[Stored data Boundary: Start]
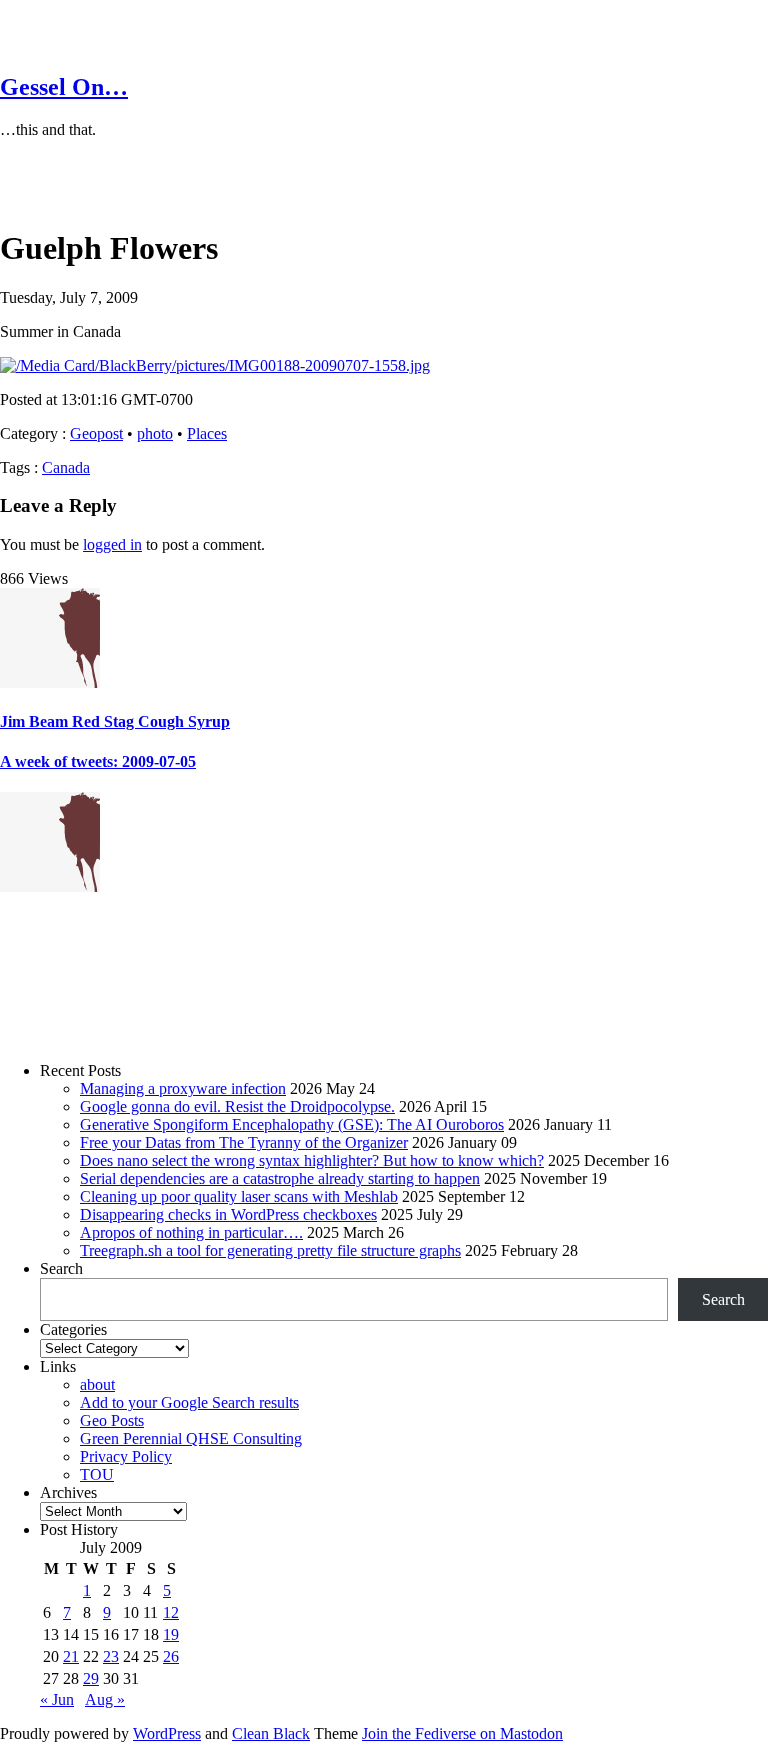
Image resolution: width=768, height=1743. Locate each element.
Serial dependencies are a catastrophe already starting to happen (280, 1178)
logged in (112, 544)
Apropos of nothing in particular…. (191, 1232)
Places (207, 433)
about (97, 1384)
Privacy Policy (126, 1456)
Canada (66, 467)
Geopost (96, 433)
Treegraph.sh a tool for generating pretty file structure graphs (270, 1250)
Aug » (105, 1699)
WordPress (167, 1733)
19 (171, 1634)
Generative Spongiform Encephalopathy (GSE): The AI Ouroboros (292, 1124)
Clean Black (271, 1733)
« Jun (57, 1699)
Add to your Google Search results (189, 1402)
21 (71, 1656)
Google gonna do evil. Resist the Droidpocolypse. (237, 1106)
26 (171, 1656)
[Stored data Boundary: End]
[Stored data Boundary: Start]
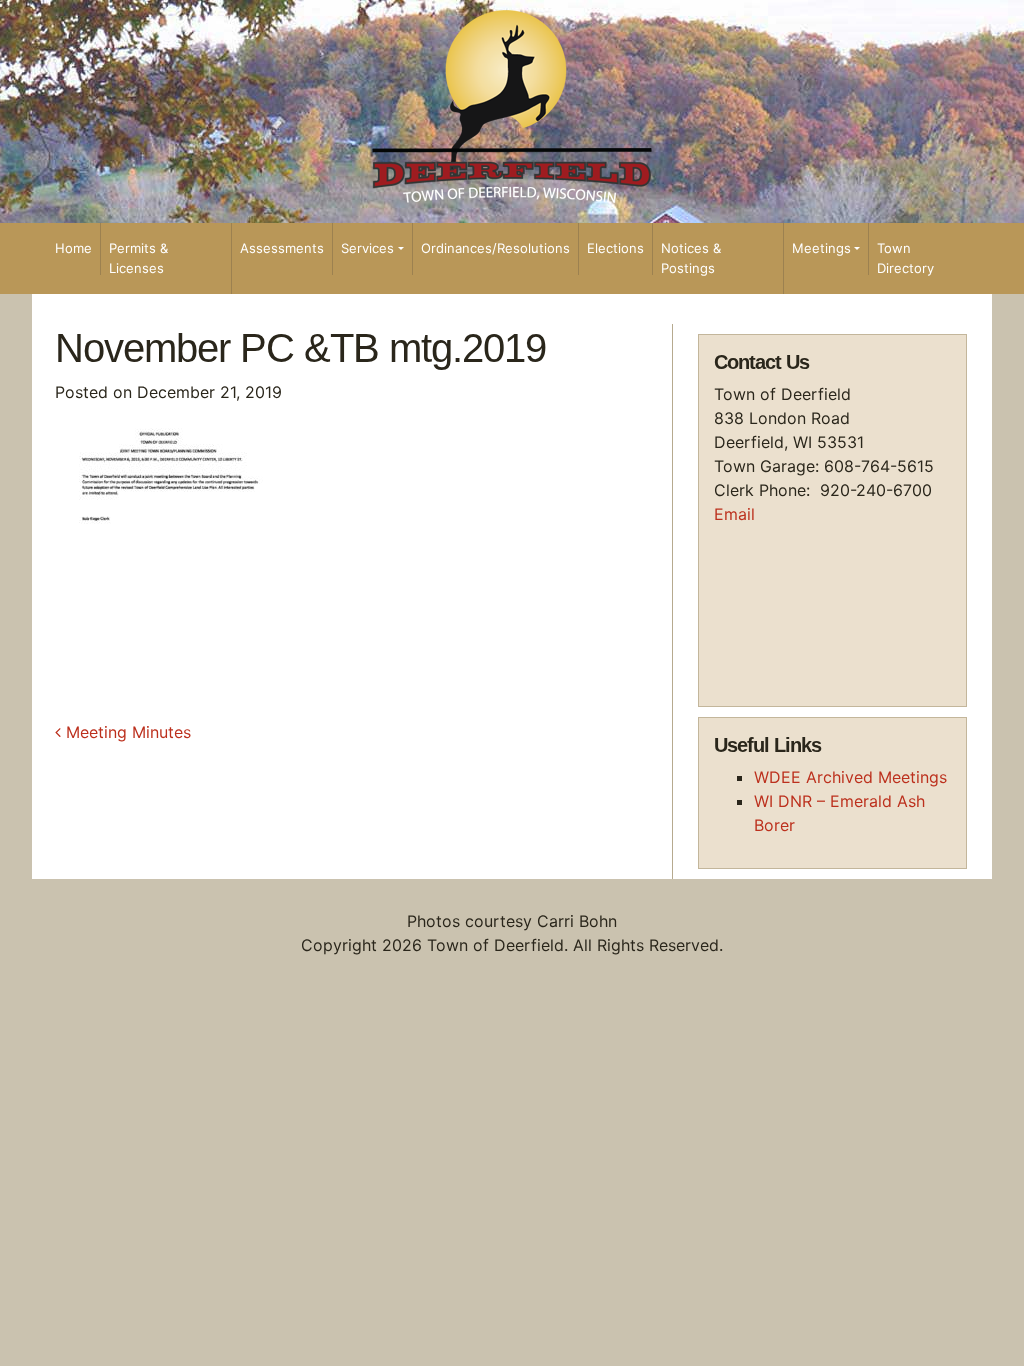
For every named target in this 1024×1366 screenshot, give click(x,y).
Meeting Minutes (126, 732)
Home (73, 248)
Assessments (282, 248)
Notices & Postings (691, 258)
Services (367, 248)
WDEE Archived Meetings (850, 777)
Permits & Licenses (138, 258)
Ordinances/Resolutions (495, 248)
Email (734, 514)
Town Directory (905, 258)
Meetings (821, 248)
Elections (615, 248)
[Stored data Boundary: End]
◆ **Task description**
Go through the data and gather every line that holds "Google".

◆ **Solution**
Add to your Google Search results (189, 1402)
Google gonna do evil. Resist the Droidpocolypse. (237, 1106)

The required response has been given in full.